La dichiarazione che verifichiamo è l’argomento a supporto di un giudizio di valore del nuovo presidente della Camera sulla legge Bossi-Fini del settembre 2002 che ha modificato parti importanti della disciplina contenuta nella legge Turco-Napolitano del 1998.


La logica su cui si basa la disciplina è che il permesso di soggiorno sia legato ad un lavoro effettivo. La legge stabilisce, infatti, che il permesso di soggiorno per motivi di lavoro è rilasciato a seguito della stipula del contratto di soggiorno per lavoro. Ciò detto, il tema della dichiarazione è quella del lavoro autonomo, subordinato e stagionale dello straniero e fa preciso riferimento alle modalità con cui un datore di lavoro richiede il servizio di una persona dall’estero. Per verificare la dichiarazione bisogna entrare nel meccanismo contenuto nel titolo IIIL’articolo 21 stabilisce, prima di tutto, che l’ingresso per motivi di lavoro subordinato – anche stagionale – e di lavoro autonomo, avviene nell’ambito delle quote d’ingresso stabilite ogni anno da decreti del Presidente del Consiglio (cosiddetti decreti flussi). Lo sportello unico per l’immigrazione provinciale è responsabile dell’intero procedimento relativo all’assunzione di lavoratori subordinati stranieri a tempo determinato ed indeterminato.

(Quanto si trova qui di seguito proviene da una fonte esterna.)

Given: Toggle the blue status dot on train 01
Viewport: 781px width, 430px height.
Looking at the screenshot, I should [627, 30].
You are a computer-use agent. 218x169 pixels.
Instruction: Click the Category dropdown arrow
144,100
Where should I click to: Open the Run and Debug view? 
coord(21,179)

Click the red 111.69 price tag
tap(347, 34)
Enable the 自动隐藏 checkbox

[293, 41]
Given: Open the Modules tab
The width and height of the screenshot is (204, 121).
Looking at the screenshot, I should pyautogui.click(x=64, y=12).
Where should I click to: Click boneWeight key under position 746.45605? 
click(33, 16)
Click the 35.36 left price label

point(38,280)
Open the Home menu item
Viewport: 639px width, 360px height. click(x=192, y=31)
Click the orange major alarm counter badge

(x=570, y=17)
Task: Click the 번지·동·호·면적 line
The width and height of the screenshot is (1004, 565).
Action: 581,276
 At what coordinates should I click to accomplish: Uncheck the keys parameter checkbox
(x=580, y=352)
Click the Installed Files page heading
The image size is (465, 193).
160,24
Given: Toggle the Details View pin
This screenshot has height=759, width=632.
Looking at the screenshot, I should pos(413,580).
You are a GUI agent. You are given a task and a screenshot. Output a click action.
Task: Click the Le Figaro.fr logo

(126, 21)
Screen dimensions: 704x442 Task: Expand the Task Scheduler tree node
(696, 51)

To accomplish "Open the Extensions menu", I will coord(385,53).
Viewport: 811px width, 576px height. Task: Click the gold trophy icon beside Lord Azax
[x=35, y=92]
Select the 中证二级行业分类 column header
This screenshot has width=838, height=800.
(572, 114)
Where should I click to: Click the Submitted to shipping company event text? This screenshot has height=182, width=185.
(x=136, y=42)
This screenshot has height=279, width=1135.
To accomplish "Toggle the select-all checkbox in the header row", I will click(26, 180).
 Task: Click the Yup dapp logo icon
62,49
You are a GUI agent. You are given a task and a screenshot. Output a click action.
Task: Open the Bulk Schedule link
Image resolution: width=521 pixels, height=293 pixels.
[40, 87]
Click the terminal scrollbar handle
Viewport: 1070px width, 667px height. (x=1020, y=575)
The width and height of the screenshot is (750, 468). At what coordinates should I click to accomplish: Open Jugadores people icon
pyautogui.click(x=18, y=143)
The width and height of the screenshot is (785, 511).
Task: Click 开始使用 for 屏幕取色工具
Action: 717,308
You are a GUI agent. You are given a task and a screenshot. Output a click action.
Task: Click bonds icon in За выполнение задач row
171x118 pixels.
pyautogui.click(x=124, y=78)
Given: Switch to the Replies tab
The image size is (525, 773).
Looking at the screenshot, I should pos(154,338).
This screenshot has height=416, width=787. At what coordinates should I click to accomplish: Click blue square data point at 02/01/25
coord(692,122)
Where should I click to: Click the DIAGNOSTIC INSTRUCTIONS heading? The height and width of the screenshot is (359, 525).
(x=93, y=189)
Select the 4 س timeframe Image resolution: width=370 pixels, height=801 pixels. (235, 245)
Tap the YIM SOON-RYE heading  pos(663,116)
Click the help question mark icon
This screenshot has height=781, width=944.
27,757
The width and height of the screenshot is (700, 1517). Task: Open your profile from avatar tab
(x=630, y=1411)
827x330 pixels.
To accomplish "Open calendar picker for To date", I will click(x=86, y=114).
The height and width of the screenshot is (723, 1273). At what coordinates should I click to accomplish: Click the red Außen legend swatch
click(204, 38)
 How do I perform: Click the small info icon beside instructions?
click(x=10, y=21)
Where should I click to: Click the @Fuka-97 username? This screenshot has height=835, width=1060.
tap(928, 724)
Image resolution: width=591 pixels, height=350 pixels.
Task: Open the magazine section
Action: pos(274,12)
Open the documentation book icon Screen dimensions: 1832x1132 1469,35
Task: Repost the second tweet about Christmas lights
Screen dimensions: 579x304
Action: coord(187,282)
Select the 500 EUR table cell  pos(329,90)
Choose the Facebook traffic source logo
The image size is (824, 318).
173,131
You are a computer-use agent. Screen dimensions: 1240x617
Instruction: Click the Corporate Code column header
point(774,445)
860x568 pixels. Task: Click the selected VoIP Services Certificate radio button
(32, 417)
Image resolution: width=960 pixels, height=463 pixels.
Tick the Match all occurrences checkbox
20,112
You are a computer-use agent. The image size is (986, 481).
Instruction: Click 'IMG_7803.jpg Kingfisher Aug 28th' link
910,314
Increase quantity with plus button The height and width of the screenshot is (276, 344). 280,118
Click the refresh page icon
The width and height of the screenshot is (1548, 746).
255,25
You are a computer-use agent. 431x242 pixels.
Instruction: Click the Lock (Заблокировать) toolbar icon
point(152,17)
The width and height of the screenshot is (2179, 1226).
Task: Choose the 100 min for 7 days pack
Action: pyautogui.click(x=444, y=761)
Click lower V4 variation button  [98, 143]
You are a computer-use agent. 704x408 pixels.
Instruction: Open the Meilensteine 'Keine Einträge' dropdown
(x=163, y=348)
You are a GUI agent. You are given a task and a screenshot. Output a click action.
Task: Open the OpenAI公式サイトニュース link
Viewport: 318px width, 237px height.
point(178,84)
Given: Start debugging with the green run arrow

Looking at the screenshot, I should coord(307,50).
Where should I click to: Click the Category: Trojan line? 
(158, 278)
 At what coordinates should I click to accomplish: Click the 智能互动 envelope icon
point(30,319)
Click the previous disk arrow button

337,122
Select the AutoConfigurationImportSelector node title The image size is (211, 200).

L’articolo 22 prevede che il datore di lavoro italiano, che vuole instaurare con un lavoratore straniero residente all’estero un rapporto di lavoro a tempo determinato o indeterminato, deve presentare la richiesta corredata da una serie di documenti (elencati nel secondo comma) allo sportello unico per l’immigrazione. La richiesta viene trasmessa al centro per l’impiego competente che la diffonde anche agli altri centri.  Il comma 5 prevede che, se il datore di lavoro lo richiede, la documentazione può essere trasmessa anche agli uffici consolari. Lo stesso articolo, con il comma 3, copre anche la fattispecie specifica in cui il datore di lavoro non ha una conoscenza diretta dello straniero – fattispecie che fa più prettamente al nostro caso. In teoria, anche se il datore di lavoro non ha una conoscenza diretta dello straniero, può richiedere, – sempre presentando la documentazione relativa al contratto – l’alloggio e le spese per il rimpatrio, e il nulla osta al lavoro di una o più persone iscritte nelle liste delle ambasciate o dei consolati. Una volta arrivato in Italia lo straniero dovrebbe recarsi presso lo sportello unico per l’immigrazione che ha rilasciato il nulla osta e firmare il contratto di soggiorno.


La Boldrini sembra voler criticare l’utilità del meccanismo creato dalla Bossi-Fini rispetto alla finalità di far emergere il lavoro sommerso dei lavoratori extracomunitari. Nell’argomentare la sua critica non dice comunque una cosa sbagliata. “Vero”!